İki kadının kurşun levhalardan bile geçen telepatik zihin dalgalarını izleyen Vassilyev, ruhi olayları mekanik görüşe bağlayamayınca endişelenir. Çünkü tanrıyı reddeden rejim açısından geçerli bir açıklama yapma olanağı yoktur. Önceleri deneklerin trans halini şartlı refleks olarak değerlendiren Vassiliyev, değişik insanlarla deneyi tekrarlar. Sonuç aynıdır. Tüm deneklerde önce şuur kaybı olur, sonra transa girerler. Denekler arasındaki uzaklığı 1.500 kilometreye kadar çıkaran Vassiliyev, neticenin değişmediğini görür. Telepatik iletişim sürmektedir.
Vassilyev uyuşturucu ilaçlarla da deney yapar. Meskalin verdiği bir kızdan, sekiz kutunun içine yerleştirdiği pamuklara sarılı cisimleri tanımlamasını ister. Denek, üzerinde Moskova Merkez Postanesi'nin bulunduğu resimli pulu; "Bu koca taştan binayı kutu içine nasıl soktunuz" olarak tanımlar.
Sovyetler işe koyuluyor!
SSCB'de, 1970 başlarında 20'den fazla laboratuar kurulur. Sovyet Bilimler Akademisi sayısız deney gerçekleştirir. Parapsikolog Naumov'un o tarihlerdeki açıklamaları, masum bir bilim adamının görüşlerini yansıtıyor gibidir;
"Biz, insanda şuur dışı gerçekleşen bir haberleşme sistemini bulmak üzereyiz. Bir insan, normal şuuru dışında başka bir insanı etkileyebilir mi? Bu telesomatik akımların yayılmasına neden olan şartlar neler? Bu telesomatik akımlar belirsiz bir boyutun bilinmezliği içindedir. İşte bu bilinmeyen enerji üzerinde yapılacak çalışmalar beşeri münasebetleri mükemmel bir ahenk içine sokabilir."

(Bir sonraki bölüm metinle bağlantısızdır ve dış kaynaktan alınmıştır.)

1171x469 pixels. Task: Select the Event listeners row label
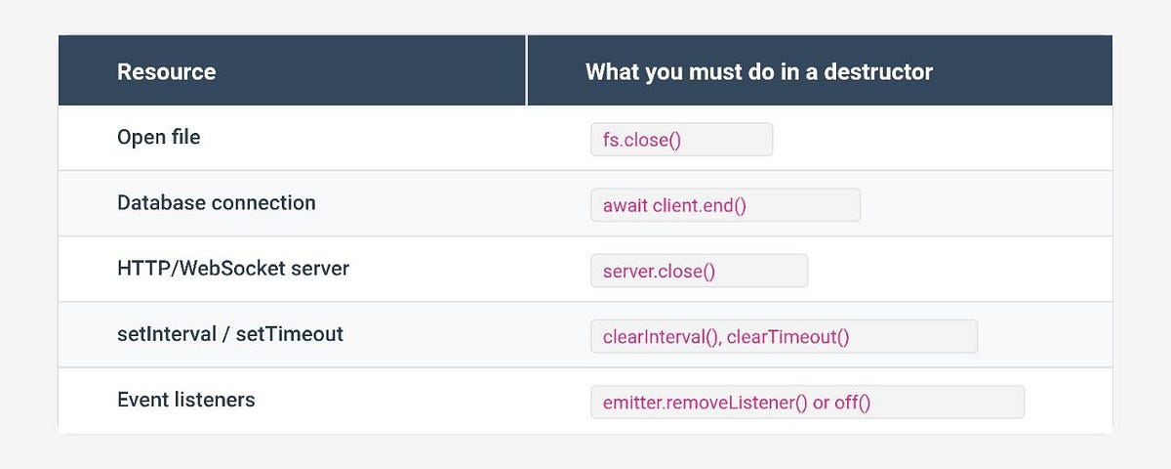pyautogui.click(x=186, y=400)
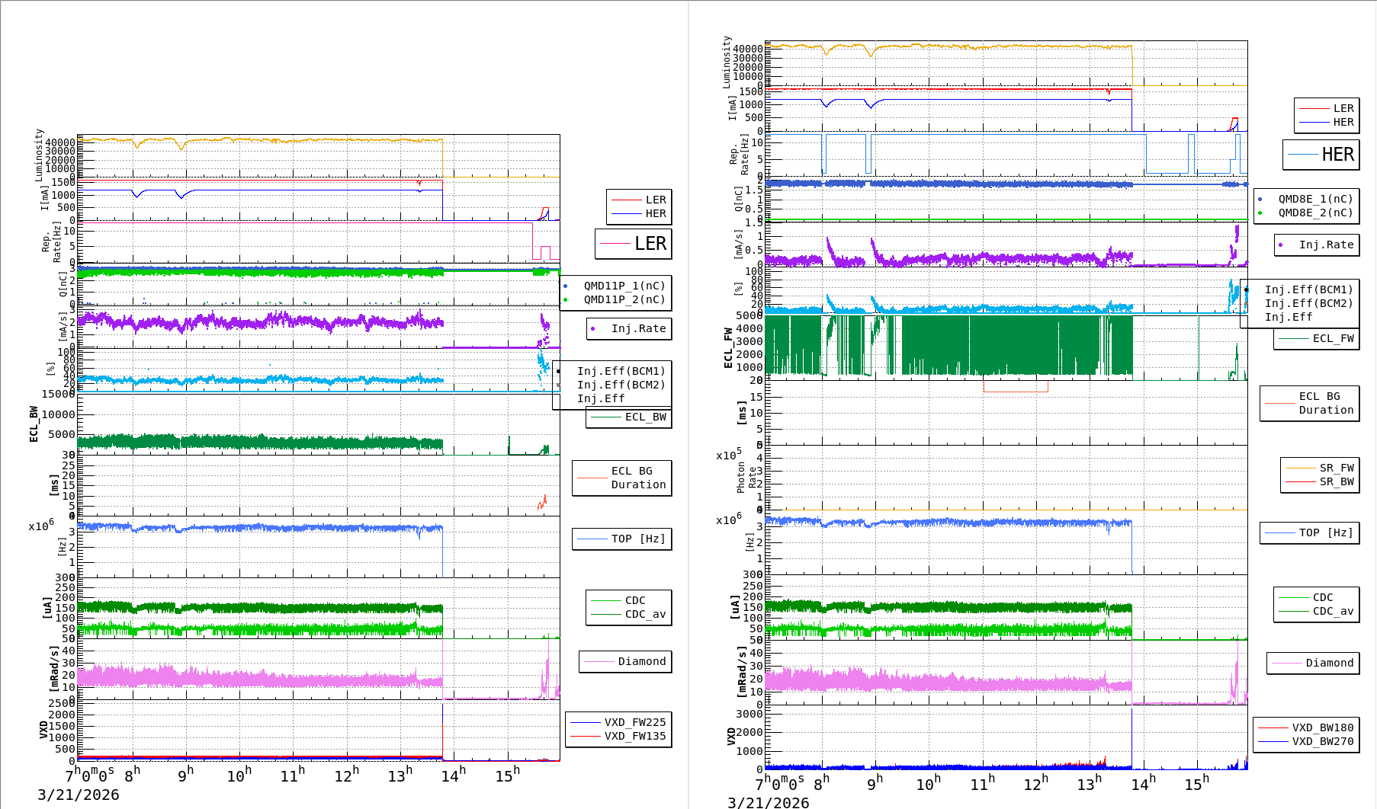Click the QMD8E_2(nC) legend entry

click(1315, 213)
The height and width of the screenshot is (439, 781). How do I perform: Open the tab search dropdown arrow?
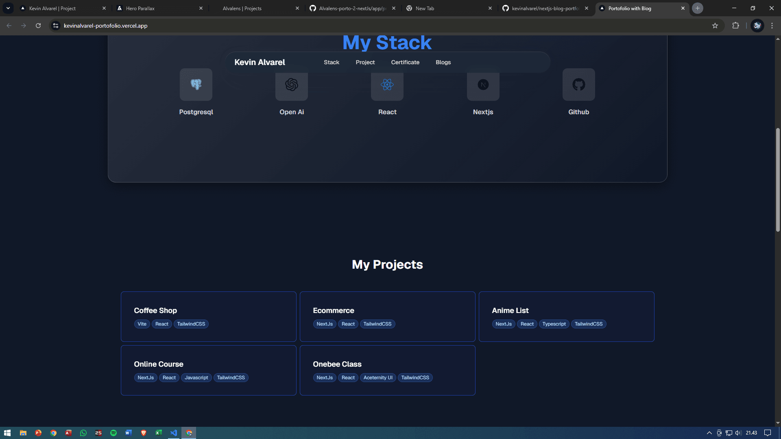(8, 8)
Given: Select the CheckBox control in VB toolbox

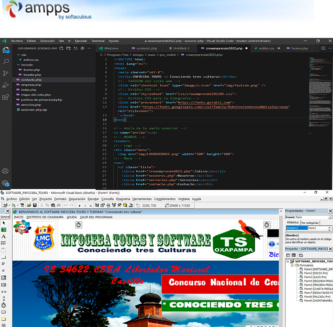Looking at the screenshot, I should [4, 264].
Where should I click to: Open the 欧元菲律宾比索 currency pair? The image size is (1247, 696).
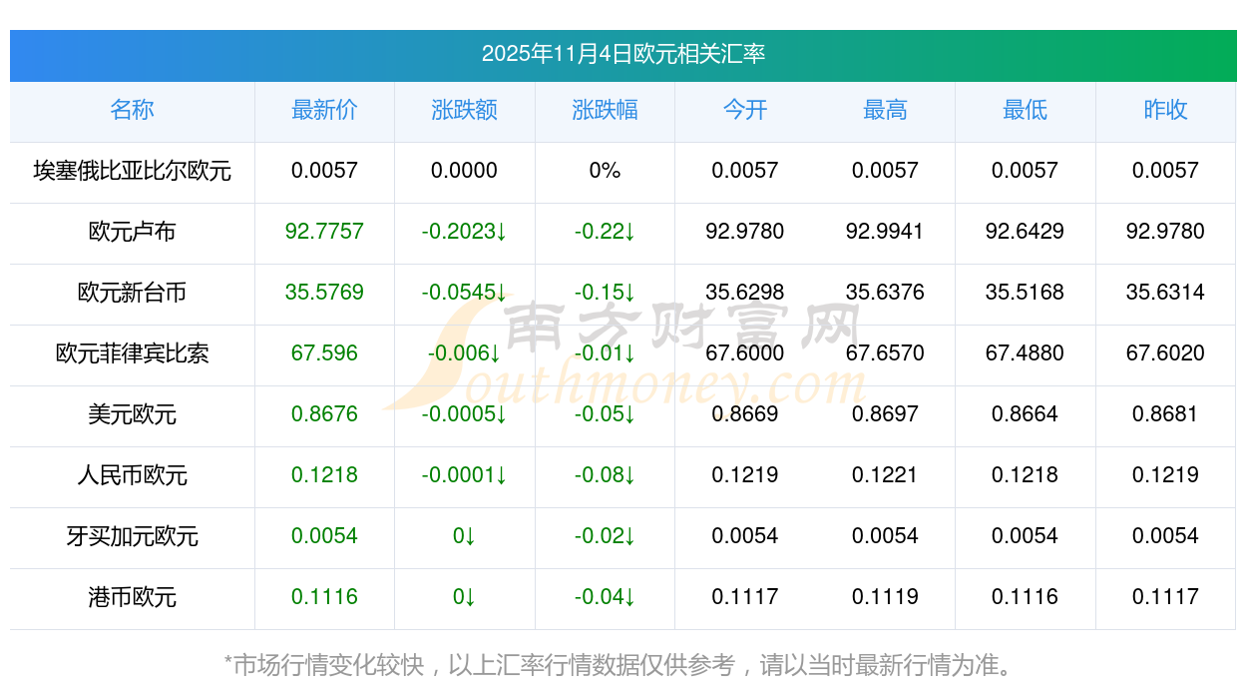coord(132,354)
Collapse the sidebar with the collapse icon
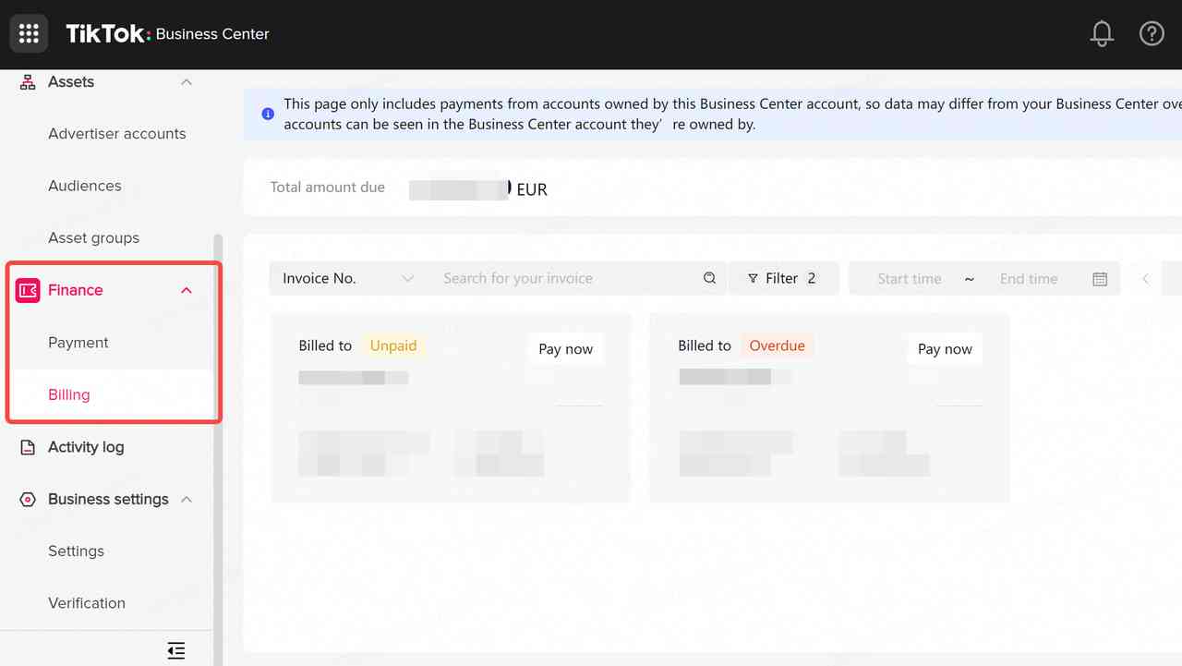This screenshot has width=1182, height=666. pos(175,650)
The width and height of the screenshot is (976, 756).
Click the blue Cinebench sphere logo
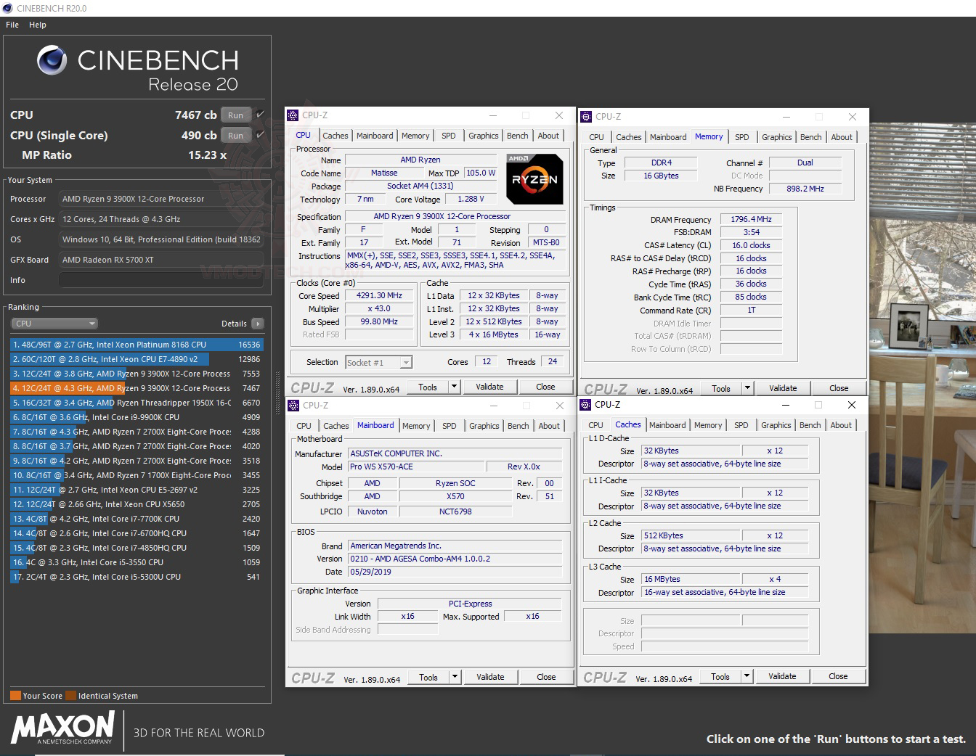pyautogui.click(x=51, y=61)
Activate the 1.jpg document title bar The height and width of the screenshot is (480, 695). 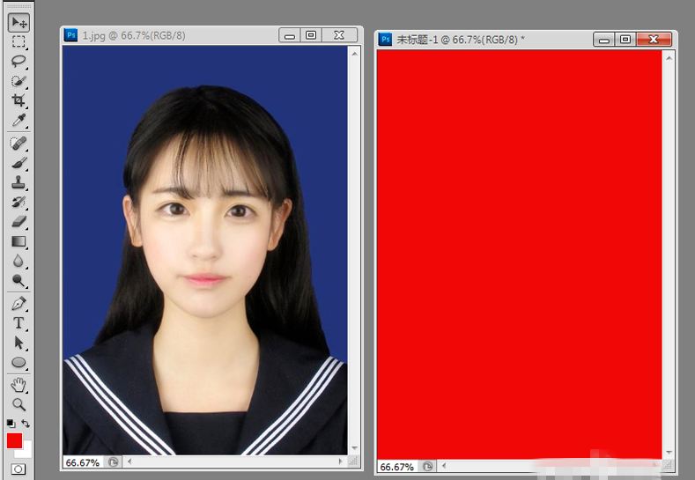(x=167, y=35)
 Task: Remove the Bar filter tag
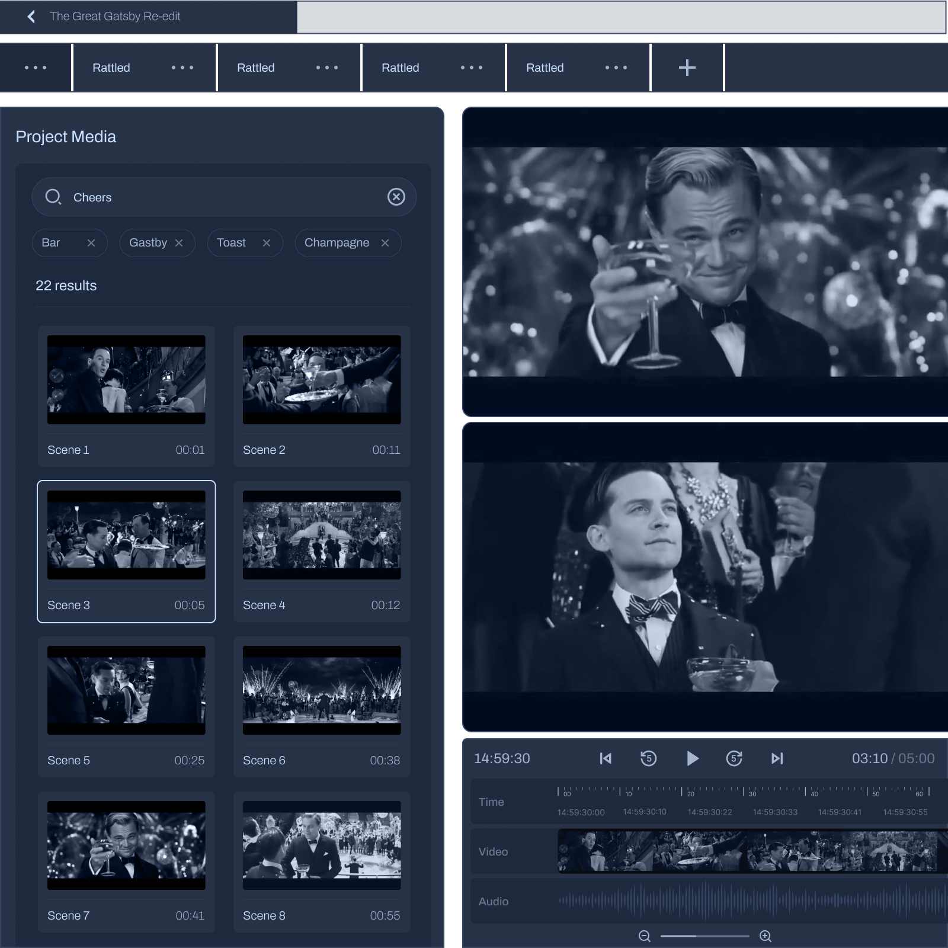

Bu iyi niyetli açıklamalar, gün gelecek dünyanın en güçlü ülkeleri arasında keskin rekabet yaratacak; milyonlarca dolarlık bütçeleri tüketecek, gizli belgelerin sayısı milyonları, gizli operasyonların sayısı da yüzleri aşacaktır. Asıl trajik ve korkutucu olan ise bu "bilim dalında" ortaya çıkacak buluşlar ve dehşetengiz uygulamalar olacaktır bundan böyle. Bir zamanlar "çiçeği burnunda" bir bilim dalı olarak kabul gören parapsikoloji artık askeri ve istihbari alanda kullanılmaya başlayacaktır. Zihnin okunması ve kontrolü çağı başlamıştır artık...
Hijyenik fikirler: Beyin yıkama...
Haber alma örgütleri tarafından uygulanan beyin yıkama yöntemleri, bir çeşit "zorunlu hipnotik trans. CIA tarafından yayınlanan gizli bir raporda, soğuk savaş döneminde KGB'nin beyin yıkama ve insan eğitme yöntemleri incelenmiş. Yani insanlardaki savunma sistemi nasıl yıkılır, yeni model insan nasıl yaratılır.
Beyin yıkama yöntemleri, SSCB'de rejim muhaliflerine uygulandığı gibi, rejimle tam bir uyum içerisinde, birer robot gibi çalışabilmeleri için gönüllülere de uygulanmış. Böylece, rejimin istediği insan tipini yaratmak; insanları, gerektiğinde bir terörist, bir sabotajcı gibi eğitmek amaçlanmış.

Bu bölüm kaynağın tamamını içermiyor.